John Haddad is vice president at Informatica, where he runs product and technical marketing for the Big Data, Enterprise Data Catalog and Cloud/Hybrid data management product portfolios. He has over 25 years’ experience developing and marketing enterprise software, focusing on enterprise cloud data management over the last 10 years. Previously, John held various positions in product marketing, R&D, and management at Oracle and Right Hemisphere (acquired by SAP). John holds an AB in applied mathematics from UC Berkeley.
October 16, 2019 05:00 PM PT
Interacting with customers in the moment and in a relevant, meaningful way can be challenging to organizations faced with hundreds of various data sources at the edge, on-premises, and in multiple clouds.
To capitalize on real-time customer data, you need a data management infrastructure that allows you to do three things:
1) Sense-Capture event data and stream data from a source, e.g. social media, web logs, machine logs, IoT sensors.
2) Reason-Automatically combine and process this data with existing data for context.

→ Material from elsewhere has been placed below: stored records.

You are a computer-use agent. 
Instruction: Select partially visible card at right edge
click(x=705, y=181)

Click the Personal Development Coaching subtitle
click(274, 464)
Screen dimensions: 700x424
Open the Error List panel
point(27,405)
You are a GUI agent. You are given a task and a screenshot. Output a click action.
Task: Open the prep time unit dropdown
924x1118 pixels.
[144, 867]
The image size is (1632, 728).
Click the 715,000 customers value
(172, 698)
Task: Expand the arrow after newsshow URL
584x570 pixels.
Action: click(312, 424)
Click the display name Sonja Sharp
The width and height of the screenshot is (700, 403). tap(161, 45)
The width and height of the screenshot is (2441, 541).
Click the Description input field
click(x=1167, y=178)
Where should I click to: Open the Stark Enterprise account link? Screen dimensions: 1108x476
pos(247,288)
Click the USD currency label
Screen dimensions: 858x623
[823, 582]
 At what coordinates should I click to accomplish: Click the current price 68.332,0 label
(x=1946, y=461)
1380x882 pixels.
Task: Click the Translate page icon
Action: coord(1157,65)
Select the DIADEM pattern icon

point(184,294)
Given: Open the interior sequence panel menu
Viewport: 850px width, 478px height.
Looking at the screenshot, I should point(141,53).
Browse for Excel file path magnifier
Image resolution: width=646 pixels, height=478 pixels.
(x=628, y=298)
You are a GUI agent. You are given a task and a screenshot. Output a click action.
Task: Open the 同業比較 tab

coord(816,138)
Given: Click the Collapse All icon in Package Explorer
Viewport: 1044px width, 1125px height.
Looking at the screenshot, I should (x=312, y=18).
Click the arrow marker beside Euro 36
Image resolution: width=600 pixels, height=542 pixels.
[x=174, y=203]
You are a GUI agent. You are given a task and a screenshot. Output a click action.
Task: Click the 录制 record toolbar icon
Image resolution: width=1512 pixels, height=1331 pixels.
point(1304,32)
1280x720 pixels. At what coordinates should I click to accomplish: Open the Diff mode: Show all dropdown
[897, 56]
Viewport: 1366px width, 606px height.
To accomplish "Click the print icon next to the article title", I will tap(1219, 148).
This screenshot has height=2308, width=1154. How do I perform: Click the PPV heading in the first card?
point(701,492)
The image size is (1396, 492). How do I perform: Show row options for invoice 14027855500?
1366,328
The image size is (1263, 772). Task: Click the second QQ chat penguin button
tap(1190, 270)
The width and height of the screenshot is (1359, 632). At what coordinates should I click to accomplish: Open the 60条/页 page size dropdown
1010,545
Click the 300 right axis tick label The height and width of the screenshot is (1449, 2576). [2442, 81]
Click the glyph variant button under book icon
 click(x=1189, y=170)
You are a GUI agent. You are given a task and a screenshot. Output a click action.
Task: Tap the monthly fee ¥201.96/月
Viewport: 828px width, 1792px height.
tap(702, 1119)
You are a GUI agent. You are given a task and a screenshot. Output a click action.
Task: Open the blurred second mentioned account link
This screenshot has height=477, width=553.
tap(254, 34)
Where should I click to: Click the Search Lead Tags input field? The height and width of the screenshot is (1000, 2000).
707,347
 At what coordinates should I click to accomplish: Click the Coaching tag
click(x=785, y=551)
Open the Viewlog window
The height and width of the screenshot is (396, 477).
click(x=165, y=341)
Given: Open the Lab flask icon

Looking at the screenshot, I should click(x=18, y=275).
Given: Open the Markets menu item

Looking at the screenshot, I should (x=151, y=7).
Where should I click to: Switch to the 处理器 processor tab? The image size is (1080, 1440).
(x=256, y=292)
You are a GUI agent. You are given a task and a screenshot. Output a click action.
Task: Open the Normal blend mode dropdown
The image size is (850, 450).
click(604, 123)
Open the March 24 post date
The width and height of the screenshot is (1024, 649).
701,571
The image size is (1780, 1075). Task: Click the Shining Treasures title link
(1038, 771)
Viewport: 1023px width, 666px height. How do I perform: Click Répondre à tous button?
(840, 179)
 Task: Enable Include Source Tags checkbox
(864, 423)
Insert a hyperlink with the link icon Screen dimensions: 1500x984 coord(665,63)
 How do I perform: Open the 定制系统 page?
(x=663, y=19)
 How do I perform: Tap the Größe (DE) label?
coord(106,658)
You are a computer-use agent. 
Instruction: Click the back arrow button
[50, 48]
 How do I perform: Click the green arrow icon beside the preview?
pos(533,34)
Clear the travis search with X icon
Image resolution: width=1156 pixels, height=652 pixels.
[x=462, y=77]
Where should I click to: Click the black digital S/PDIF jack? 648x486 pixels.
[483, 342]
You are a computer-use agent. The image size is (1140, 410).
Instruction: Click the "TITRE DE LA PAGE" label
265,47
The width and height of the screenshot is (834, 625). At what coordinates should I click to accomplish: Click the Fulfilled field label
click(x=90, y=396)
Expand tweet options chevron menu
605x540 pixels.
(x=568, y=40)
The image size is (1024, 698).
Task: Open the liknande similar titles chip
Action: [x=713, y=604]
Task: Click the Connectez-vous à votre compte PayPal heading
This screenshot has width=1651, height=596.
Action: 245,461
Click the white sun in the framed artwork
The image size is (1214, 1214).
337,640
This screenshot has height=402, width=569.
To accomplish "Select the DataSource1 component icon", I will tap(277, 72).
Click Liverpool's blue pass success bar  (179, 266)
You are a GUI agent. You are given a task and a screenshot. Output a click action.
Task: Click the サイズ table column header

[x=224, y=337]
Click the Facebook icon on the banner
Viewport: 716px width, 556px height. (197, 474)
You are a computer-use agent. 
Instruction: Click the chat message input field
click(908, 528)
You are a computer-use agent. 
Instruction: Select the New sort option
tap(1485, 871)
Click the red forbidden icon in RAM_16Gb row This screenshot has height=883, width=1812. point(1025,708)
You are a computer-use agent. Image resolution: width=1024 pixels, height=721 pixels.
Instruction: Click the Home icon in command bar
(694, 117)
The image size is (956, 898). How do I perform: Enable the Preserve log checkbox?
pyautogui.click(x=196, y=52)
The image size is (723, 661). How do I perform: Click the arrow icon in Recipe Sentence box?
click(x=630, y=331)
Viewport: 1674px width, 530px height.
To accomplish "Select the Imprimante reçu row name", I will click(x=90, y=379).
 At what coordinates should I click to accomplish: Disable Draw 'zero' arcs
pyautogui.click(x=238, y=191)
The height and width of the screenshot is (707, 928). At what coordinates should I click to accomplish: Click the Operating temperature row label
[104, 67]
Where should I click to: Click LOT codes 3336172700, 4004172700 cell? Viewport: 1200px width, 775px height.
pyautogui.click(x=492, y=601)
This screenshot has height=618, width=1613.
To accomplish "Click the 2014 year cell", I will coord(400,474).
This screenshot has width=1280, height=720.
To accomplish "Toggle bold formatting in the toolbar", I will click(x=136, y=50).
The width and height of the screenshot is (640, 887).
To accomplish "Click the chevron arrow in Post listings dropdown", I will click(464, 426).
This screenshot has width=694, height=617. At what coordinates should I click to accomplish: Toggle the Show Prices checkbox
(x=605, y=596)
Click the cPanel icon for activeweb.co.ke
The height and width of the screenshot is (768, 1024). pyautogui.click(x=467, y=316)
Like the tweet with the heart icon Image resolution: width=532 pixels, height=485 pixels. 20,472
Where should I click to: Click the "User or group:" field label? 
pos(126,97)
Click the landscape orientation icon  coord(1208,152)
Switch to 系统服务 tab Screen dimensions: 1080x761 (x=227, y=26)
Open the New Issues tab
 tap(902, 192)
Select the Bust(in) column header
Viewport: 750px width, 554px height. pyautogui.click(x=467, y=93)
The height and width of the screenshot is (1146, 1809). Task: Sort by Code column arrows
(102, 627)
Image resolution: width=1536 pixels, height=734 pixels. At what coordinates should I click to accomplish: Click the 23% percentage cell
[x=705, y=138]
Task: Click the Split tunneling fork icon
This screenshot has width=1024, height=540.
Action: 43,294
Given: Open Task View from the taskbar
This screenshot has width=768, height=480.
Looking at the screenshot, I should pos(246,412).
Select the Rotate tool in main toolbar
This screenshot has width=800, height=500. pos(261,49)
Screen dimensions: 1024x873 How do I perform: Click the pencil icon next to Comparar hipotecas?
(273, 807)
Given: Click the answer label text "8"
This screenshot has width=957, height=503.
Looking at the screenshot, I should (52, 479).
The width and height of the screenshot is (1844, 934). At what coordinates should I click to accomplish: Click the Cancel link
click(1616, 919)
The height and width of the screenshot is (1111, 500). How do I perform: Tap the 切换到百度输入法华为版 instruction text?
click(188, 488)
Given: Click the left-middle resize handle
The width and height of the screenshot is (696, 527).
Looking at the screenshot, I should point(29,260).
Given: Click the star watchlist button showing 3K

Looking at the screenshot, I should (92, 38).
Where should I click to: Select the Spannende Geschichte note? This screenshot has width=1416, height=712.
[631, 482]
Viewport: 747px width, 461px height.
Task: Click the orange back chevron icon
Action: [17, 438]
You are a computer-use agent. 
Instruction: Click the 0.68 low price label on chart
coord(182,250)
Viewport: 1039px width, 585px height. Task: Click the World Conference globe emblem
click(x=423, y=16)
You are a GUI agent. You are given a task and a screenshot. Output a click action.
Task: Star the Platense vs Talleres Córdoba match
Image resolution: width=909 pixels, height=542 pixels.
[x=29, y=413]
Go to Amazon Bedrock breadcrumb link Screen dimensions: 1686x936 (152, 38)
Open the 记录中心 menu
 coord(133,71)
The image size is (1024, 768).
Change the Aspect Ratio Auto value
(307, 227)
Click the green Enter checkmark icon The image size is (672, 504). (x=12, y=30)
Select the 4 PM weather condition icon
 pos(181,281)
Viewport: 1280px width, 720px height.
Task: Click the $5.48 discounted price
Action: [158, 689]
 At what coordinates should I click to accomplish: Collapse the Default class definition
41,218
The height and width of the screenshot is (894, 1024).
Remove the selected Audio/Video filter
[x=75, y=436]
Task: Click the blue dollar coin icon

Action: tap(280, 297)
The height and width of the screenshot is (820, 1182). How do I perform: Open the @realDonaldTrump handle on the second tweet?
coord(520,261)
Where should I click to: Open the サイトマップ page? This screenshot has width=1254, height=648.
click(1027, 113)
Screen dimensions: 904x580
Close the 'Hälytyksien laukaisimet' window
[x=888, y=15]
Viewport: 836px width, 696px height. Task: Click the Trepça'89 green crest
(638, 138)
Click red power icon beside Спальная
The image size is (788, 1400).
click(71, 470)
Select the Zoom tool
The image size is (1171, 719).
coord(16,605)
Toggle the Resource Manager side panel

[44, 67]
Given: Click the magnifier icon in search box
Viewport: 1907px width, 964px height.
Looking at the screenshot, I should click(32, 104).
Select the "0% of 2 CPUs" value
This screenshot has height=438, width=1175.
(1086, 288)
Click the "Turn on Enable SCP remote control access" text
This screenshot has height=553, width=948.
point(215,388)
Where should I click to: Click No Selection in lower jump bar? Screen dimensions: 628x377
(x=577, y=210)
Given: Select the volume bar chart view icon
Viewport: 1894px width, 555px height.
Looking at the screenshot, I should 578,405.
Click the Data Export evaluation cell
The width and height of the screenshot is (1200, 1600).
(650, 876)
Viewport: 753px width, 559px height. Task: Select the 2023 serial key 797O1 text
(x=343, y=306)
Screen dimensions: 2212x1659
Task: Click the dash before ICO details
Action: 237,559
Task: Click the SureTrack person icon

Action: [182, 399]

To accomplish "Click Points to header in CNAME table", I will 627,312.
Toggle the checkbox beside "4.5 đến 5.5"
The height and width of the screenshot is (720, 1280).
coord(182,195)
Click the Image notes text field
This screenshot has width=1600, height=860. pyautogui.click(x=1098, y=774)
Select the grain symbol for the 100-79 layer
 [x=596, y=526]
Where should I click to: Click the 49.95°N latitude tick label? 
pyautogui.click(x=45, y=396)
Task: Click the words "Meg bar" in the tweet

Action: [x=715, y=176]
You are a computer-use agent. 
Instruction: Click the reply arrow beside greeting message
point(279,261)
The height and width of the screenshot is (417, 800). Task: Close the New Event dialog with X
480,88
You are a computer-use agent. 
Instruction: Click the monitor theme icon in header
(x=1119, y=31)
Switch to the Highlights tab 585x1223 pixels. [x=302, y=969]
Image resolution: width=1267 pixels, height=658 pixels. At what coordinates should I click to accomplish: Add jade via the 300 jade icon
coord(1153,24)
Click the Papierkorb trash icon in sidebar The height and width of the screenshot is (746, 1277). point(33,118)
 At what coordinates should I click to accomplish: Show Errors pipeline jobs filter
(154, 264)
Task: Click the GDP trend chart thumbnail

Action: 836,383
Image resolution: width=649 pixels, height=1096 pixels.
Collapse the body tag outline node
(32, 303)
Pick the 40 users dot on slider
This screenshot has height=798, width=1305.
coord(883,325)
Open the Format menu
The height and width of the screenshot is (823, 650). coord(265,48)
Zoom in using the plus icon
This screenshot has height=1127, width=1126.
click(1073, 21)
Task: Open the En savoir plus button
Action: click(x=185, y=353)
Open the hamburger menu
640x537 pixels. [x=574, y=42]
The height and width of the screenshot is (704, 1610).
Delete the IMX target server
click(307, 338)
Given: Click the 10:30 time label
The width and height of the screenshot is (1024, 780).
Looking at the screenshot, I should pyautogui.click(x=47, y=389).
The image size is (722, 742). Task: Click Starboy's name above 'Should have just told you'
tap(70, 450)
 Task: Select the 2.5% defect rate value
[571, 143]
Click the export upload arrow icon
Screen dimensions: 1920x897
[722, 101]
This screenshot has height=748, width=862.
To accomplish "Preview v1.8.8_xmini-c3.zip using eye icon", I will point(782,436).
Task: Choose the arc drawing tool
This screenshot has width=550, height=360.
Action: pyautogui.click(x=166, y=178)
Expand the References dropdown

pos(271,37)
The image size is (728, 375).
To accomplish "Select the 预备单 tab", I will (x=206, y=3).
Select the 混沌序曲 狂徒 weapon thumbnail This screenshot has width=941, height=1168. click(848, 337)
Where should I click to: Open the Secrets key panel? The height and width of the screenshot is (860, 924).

3) Act-Respond appropriately in a reliable, timely, consistent way. In this session we'll describe and demo an AI powered streaming solution that can tackle the entire end-to-end sense-reason-act process at any latency (real-time, streaming, and batch) using Spark Structured Streaming.
The solution uses AI (e.g. A* and NLP for data structure inference and machine learning algorithms for ETL transform recommendations) and metadata to automate data management processes (e.g. parse, ingest, integrate, and cleanse dynamic and complex structured and unstructured data) and guide user behavior for real-time streaming analytics. It's built on Spark Structured Streaming to take advantage of unified API's, multi-latency and event time-based processing, out-of-order data delivery, and other capabilities.
You will gain a clear understanding of how to use Spark Structured Streaming for data engineering using an intelligent data streaming solution that unifies fast-lane data streaming and batch lane data processing to deliver in-the-moment next best actions that improve customer experience.